[Extrait du texte]

Le suivi remonte maintenant à une médiane d’environ deux ans, et les résultats définitifs n’ont pas encore été divulgués. Selon les résultats préliminaires, par contre, le taux médian de SSR à deux ans est supérieur à 80 % chez les patients dont la GIST peut être réduite par l’imatinib et qui subissent ensuite une résection chirurgicale complète, affirme le Dr Burton Eisenberg, professeur titulaire de chirurgie, Dartmouth Medical School, Hanover, New Hampshire. L’ITK fait aussi l’objet de deux autres études de phase III : l’étude 62024 de l’Organisation européenne de recherche sur le traitement du cancer (OERTC) menée chez des patients exposés à un risque intermédiaire ou élevé qui recevront l’imatinib pendant deux ans; et l’étude SSGXVIII, menée chez des patients exposés à un risque élevé qui le recevront pendant un an ou trois ans.

Autres traitements

Le sunitinib, nouvel ITK, est également homologué pour le traitement des GIST métastatiques. Comme l’explique le Dr Jeffery Morgan, instructeur en médecine, Harvard Medical School, 1091 patients porteurs d’une GIST avancée chez qui le traitement par imatinib avait échoué ont participé à une étude ouverte qui leur a permis de recevoir du sunitinib à raison de 50 mg/jour, en cycles de six semaines (quatre semaines de traitement, deux semaines de congé). Les patients ont reçu une médiane de quatre cycles de traitement, et la durée médiane du suivi était de 261 jours.

La dose a dû être rajustée à la baisse chez environ 40 % des patients, alors que l’administration a dû être interrompue chez 57 % des patients, pour cause d’effets indésirables dans la majorité des cas. Les effets indésirables de classe 3 ou 4 les plus courants étaient la fatigue, les douleurs abdominales et le syndrome palmo-plantaire, et une hypothyroïdie a été signalée chez 7 % des patients.

[/Extrait du texte]
[Contenu de la liste]

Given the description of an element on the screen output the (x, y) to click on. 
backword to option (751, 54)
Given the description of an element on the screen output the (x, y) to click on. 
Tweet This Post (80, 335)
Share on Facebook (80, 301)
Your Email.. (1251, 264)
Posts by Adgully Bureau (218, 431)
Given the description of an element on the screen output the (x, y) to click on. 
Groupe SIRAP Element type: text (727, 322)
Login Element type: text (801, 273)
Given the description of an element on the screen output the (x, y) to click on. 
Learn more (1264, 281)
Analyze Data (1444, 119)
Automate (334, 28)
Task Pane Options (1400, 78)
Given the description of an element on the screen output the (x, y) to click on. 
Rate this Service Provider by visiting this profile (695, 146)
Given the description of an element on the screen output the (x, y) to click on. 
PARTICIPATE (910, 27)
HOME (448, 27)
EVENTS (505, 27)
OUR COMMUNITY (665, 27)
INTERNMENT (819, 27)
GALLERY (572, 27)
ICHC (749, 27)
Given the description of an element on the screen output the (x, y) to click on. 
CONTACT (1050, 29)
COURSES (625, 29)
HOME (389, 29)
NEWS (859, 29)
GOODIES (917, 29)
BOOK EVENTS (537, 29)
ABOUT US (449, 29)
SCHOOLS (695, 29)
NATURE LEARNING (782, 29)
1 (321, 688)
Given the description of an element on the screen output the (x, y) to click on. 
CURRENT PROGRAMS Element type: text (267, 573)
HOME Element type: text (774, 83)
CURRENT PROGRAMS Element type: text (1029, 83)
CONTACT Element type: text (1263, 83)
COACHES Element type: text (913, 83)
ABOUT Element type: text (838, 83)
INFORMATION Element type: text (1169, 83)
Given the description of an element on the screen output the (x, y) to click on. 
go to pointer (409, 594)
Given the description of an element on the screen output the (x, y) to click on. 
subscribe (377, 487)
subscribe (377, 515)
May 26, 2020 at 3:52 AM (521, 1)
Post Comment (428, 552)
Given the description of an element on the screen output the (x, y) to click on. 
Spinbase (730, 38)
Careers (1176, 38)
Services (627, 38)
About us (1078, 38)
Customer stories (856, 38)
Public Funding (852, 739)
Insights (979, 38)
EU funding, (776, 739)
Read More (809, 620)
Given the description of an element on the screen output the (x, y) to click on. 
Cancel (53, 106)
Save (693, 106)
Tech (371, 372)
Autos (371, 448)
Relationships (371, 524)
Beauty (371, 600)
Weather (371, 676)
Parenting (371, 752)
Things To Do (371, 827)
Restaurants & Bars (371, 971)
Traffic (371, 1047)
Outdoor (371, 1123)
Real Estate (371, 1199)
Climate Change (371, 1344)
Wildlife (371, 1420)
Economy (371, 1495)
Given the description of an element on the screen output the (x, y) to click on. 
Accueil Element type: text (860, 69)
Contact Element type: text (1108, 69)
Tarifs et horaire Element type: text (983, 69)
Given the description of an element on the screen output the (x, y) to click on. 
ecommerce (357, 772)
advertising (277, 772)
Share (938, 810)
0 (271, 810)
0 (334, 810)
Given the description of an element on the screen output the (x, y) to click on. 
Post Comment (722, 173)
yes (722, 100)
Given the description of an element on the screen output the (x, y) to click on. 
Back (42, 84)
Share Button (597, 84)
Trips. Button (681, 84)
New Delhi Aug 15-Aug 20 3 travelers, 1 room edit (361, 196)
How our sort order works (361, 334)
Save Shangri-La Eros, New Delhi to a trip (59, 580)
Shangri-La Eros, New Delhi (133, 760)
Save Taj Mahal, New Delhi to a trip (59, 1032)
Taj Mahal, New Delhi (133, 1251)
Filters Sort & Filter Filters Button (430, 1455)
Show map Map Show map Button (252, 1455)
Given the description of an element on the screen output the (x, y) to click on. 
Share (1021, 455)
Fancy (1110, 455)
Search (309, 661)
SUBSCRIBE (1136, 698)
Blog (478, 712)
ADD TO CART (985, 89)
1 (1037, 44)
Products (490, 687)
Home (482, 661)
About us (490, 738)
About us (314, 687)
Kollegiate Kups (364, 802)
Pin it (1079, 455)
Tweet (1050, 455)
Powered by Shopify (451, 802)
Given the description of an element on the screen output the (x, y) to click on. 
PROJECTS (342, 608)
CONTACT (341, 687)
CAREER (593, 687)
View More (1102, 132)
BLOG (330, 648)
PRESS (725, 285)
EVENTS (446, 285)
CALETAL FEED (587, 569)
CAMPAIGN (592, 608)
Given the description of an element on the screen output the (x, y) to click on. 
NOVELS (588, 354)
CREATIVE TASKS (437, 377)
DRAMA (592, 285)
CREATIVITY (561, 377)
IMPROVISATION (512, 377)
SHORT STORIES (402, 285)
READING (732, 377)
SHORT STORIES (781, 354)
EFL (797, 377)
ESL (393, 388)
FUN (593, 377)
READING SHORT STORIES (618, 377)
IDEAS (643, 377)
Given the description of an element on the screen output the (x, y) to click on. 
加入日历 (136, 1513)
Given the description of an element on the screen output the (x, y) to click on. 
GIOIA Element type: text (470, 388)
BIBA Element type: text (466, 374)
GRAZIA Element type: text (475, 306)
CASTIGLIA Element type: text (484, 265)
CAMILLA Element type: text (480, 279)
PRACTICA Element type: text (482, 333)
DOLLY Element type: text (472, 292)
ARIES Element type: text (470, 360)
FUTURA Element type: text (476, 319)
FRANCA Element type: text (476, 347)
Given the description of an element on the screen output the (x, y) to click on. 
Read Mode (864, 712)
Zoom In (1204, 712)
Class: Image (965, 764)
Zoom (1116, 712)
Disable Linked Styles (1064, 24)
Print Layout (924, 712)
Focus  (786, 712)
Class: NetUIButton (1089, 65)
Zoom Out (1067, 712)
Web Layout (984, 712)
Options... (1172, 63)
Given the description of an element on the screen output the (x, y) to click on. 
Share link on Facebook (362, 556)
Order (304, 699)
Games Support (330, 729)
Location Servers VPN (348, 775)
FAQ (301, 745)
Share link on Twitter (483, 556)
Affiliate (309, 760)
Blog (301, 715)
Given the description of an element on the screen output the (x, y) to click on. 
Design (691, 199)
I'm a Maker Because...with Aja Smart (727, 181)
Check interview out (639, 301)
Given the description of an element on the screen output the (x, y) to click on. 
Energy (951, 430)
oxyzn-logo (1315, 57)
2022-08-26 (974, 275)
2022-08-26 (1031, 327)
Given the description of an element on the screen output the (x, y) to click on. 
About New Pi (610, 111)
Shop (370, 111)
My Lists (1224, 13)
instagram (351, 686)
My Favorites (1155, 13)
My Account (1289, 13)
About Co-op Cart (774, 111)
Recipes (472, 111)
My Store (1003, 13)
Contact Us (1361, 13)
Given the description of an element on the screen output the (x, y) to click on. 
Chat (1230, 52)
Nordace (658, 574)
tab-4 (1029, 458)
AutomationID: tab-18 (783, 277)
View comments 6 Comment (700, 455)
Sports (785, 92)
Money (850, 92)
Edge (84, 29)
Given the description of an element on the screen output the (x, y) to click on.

[/Contenu de la liste]

● Présentation de l'exercice: Recopiez le passage de l'extrait sur le traitement des GIST qui commence par « Le suivi remonte » et se termine par « ou trois ans. ». Appuyez-vous uniquement sur l'extrait.

● Zone de réponse:
Le suivi remonte maintenant à une médiane d’environ deux ans, et les résultats définitifs n’ont pas encore été divulgués. Selon les résultats préliminaires, par contre, le taux médian de SSR à deux ans est supérieur à 80 % chez les patients dont la GIST peut être réduite par l’imatinib et qui subissent ensuite une résection chirurgicale complète, affirme le Dr Burton Eisenberg, professeur titulaire de chirurgie, Dartmouth Medical School, Hanover, New Hampshire. L’ITK fait aussi l’objet de deux autres études de phase III : l’étude 62024 de l’Organisation européenne de recherche sur le traitement du cancer (OERTC) menée chez des patients exposés à un risque intermédiaire ou élevé qui recevront l’imatinib pendant deux ans; et l’étude SSGXVIII, menée chez des patients exposés à un risque élevé qui le recevront pendant un an ou trois ans.